── Zitierter Auszug ──

Mit welchem Kollegen würden Sie gerne mal einen Abend lang über den Trainerberuf sprechen?

Gaul: Gute Frage. Ich war im Sommer zu Besuch in Flensburg bei Maik Machulla und habe ihm ein bisschen über die Schulter schauen dürfen. Das war toll, weil ich auch generell den Handballsport sehr mag. Mir gefällt das Wertesystem und die Teamkultur, die im Handball vorherrscht. Wenn wir mal im Nicht-Fußball-Bereich bleiben: Ein Traum wäre es sicher, mal einen Abend lang mit Phil Jackson zu verbringen. Er ist eine Persönlichkeit, die mich sehr fasziniert, vor allem aus der Mindset-Schiene heraus. Und aus dem Fußball muss ich Jürgen Klopp nennen. Da sind wir wieder beim Thema Führung. Nach allem, was man hört, ist Klopp ja jemand, der eben nicht sagt, dass er der große Alleswisser oder Alleinherrscher ist, sondern dass er ganz geschickt Experten um sich schart und seinen Mitarbeitern auch großes Vertrauen schenkt. Darüber würde ich mich sehr gerne mal ausführlich mit ihm unterhalten.

───

### Deine Aufgabe
Warum würde Gaul laut dem Interviewauszug gern einen Abend mit Jürgen Klopp verbringen? Antworte in ein bis drei Sätzen. Das Material unten stammt aus einer anderen Quelle.

── Datensätze ──

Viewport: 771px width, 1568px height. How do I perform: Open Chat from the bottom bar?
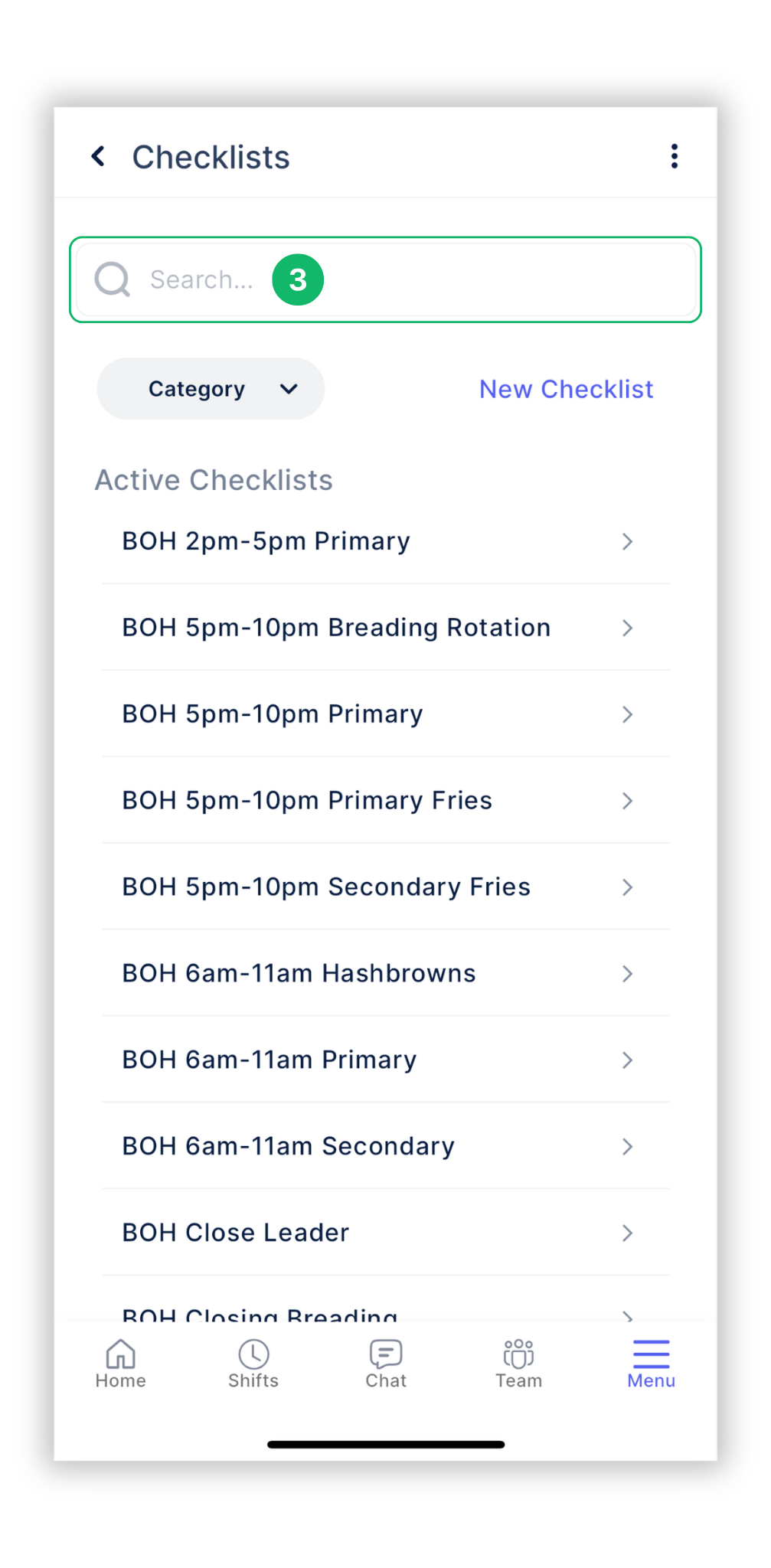coord(385,1363)
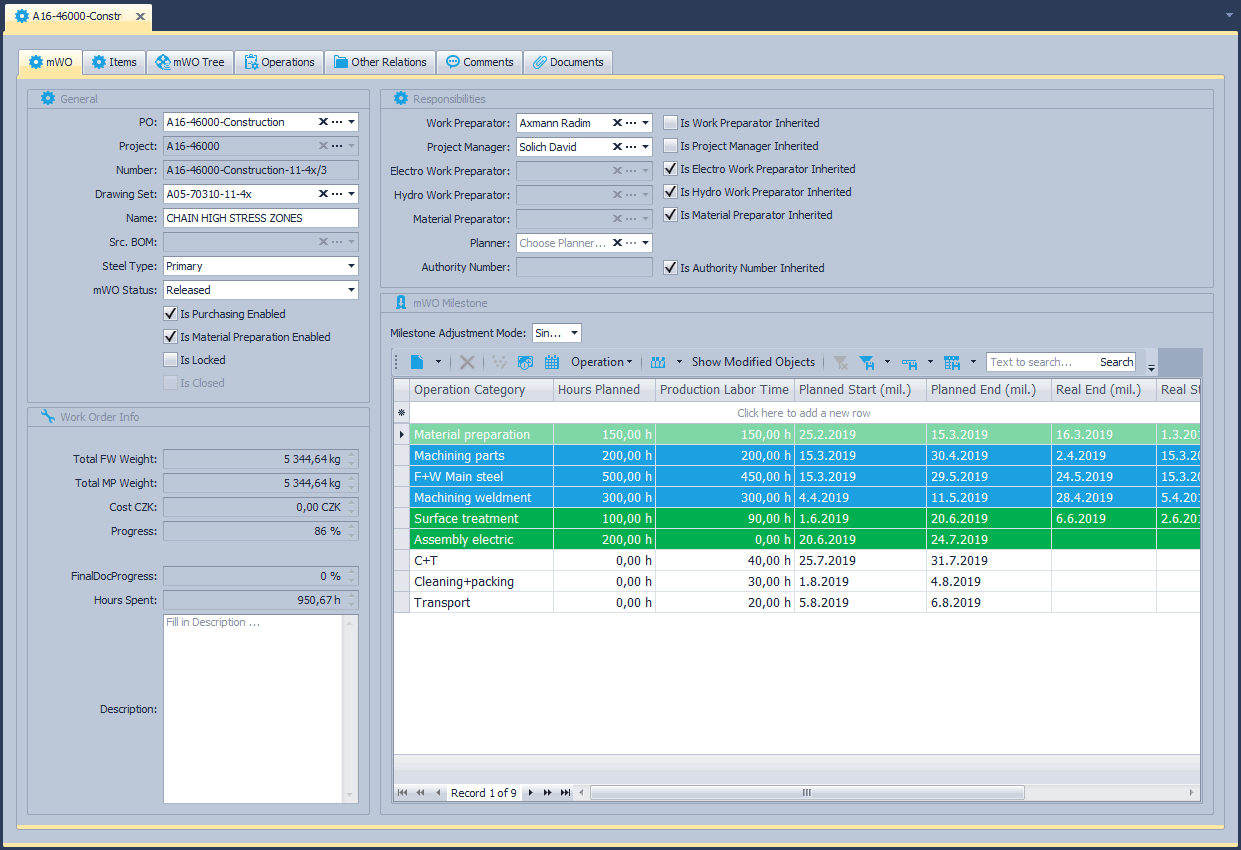This screenshot has width=1241, height=850.
Task: Click the Name field CHAIN HIGH STRESS ZONES
Action: [x=260, y=218]
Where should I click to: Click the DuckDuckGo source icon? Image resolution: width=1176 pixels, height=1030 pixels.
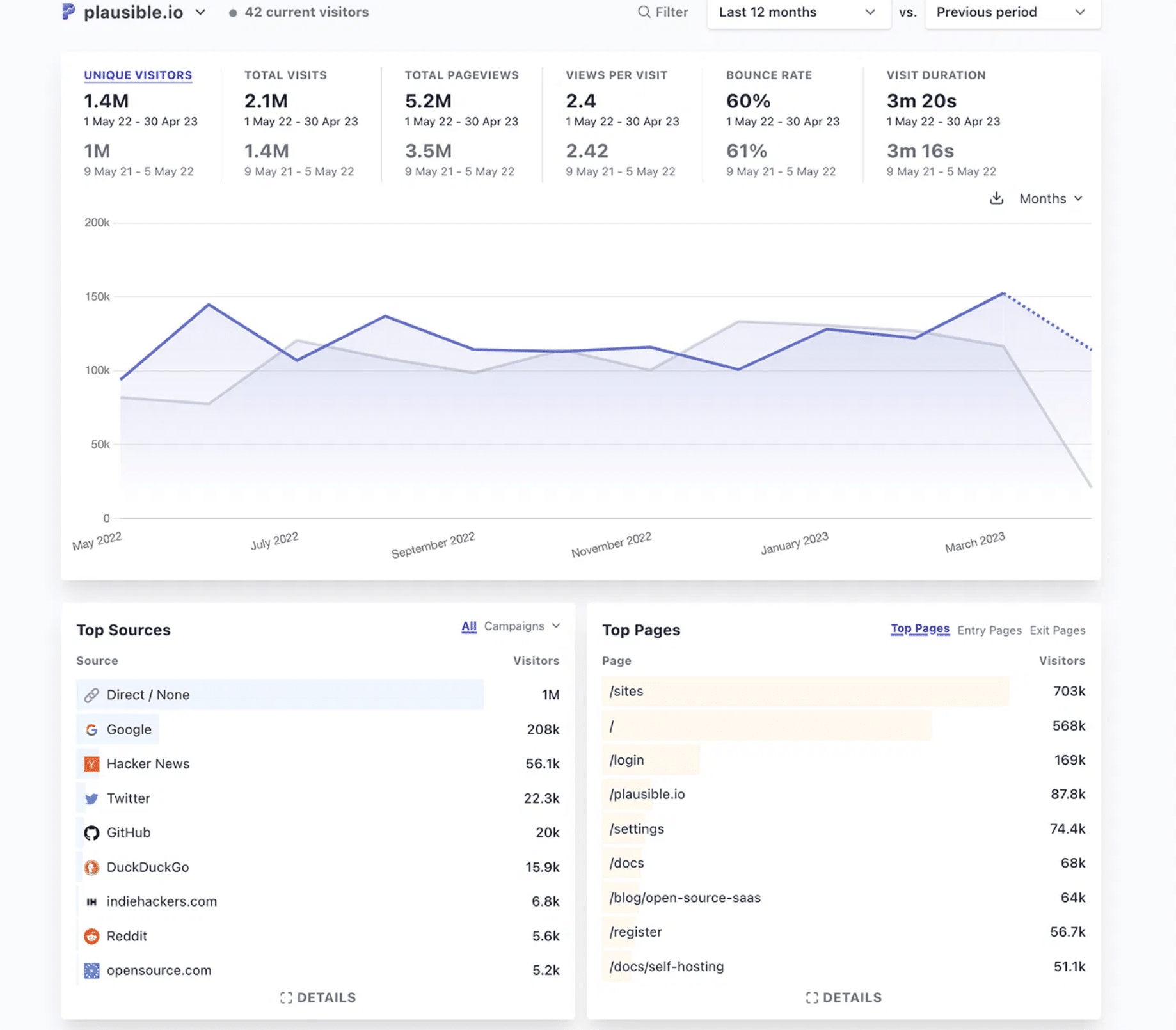click(x=91, y=867)
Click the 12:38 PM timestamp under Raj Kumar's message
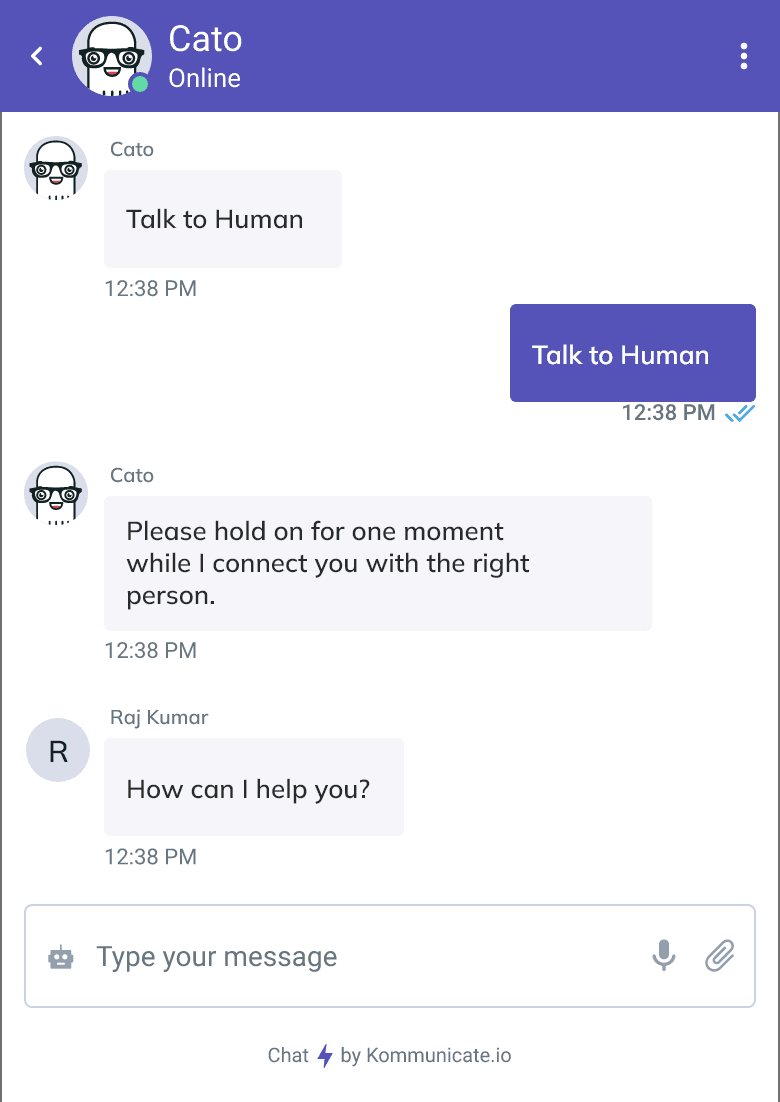The image size is (780, 1102). [150, 857]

───

### Die Lösung
Gaul geht es um das Thema Führung. Nach allem, was man hört, stellt sich Klopp nicht als großer Alleswisser oder Alleinherrscher hin. Stattdessen schart er geschickt Experten um sich und schenkt seinen Mitarbeitern großes Vertrauen, und darüber möchte Gaul sich ausführlich mit ihm unterhalten.